* RECORD EXCERPTS
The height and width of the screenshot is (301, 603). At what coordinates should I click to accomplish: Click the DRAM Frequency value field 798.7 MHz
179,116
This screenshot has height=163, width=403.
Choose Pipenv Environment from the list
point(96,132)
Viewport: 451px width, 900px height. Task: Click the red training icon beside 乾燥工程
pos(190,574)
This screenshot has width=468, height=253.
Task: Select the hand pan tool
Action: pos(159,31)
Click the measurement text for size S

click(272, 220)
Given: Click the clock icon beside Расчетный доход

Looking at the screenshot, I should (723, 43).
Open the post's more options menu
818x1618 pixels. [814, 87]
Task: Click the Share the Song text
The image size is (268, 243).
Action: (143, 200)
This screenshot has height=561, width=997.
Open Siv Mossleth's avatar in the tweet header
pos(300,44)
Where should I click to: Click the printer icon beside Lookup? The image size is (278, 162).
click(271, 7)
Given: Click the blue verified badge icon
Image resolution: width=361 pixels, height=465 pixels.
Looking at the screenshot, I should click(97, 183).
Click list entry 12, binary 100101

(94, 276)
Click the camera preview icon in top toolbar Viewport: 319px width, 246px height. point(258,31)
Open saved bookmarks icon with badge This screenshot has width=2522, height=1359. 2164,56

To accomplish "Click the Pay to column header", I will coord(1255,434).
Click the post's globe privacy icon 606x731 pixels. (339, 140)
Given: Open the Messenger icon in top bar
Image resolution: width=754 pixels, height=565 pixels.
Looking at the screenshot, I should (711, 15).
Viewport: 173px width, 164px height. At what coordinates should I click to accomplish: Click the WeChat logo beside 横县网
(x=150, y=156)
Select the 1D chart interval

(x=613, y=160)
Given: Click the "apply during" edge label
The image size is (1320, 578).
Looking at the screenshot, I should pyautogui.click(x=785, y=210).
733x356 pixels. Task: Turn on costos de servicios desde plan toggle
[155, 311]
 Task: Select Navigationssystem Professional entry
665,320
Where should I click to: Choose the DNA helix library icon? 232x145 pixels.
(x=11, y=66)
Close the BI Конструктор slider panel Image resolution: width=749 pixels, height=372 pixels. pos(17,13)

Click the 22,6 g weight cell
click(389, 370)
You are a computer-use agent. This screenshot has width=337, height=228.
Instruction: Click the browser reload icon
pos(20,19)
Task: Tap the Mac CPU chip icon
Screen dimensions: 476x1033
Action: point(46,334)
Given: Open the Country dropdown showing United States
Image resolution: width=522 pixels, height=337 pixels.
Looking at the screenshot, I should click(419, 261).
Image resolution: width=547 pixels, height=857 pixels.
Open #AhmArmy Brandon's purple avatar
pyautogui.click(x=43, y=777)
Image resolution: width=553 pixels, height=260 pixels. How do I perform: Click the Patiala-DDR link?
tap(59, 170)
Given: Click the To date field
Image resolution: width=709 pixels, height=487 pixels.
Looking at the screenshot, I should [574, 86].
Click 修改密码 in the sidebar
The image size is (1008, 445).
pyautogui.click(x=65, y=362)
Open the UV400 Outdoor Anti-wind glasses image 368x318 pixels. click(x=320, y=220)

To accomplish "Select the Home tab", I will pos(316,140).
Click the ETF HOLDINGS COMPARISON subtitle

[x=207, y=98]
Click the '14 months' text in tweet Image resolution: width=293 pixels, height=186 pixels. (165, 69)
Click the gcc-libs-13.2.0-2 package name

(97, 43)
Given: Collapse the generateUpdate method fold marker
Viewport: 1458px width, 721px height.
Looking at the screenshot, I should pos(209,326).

* THE PROBLEM
In the listing above, the lines from the one containing "Choose Pipenv Environment from the list" through the one containing "Task: Tap the Mac CPU chip icon" must be set down exactly, with no other lines.

* WRITTEN REPLY
Choose Pipenv Environment from the list
point(96,132)
Viewport: 451px width, 900px height. Task: Click the red training icon beside 乾燥工程
pos(190,574)
This screenshot has width=468, height=253.
Task: Select the hand pan tool
Action: pos(159,31)
Click the measurement text for size S

click(272, 220)
Given: Click the clock icon beside Расчетный доход

Looking at the screenshot, I should (723, 43).
Open the post's more options menu
818x1618 pixels. [814, 87]
Task: Click the Share the Song text
The image size is (268, 243).
Action: (143, 200)
This screenshot has height=561, width=997.
Open Siv Mossleth's avatar in the tweet header
pos(300,44)
Where should I click to: Click the printer icon beside Lookup? The image size is (278, 162).
click(271, 7)
Given: Click the blue verified badge icon
Image resolution: width=361 pixels, height=465 pixels.
Looking at the screenshot, I should click(97, 183).
Click list entry 12, binary 100101

(94, 276)
Click the camera preview icon in top toolbar Viewport: 319px width, 246px height. point(258,31)
Open saved bookmarks icon with badge This screenshot has width=2522, height=1359. 2164,56

To accomplish "Click the Pay to column header", I will coord(1255,434).
Click the post's globe privacy icon 606x731 pixels. (339, 140)
Given: Open the Messenger icon in top bar
Image resolution: width=754 pixels, height=565 pixels.
Looking at the screenshot, I should (711, 15).
Viewport: 173px width, 164px height. At what coordinates should I click to accomplish: Click the WeChat logo beside 横县网
(x=150, y=156)
Select the 1D chart interval

(x=613, y=160)
Given: Click the "apply during" edge label
The image size is (1320, 578).
Looking at the screenshot, I should pyautogui.click(x=785, y=210).
733x356 pixels. Task: Turn on costos de servicios desde plan toggle
[155, 311]
 Task: Select Navigationssystem Professional entry
665,320
Where should I click to: Choose the DNA helix library icon? 232x145 pixels.
(x=11, y=66)
Close the BI Конструктор slider panel Image resolution: width=749 pixels, height=372 pixels. pos(17,13)

Click the 22,6 g weight cell
click(389, 370)
You are a computer-use agent. This screenshot has width=337, height=228.
Instruction: Click the browser reload icon
pos(20,19)
Task: Tap the Mac CPU chip icon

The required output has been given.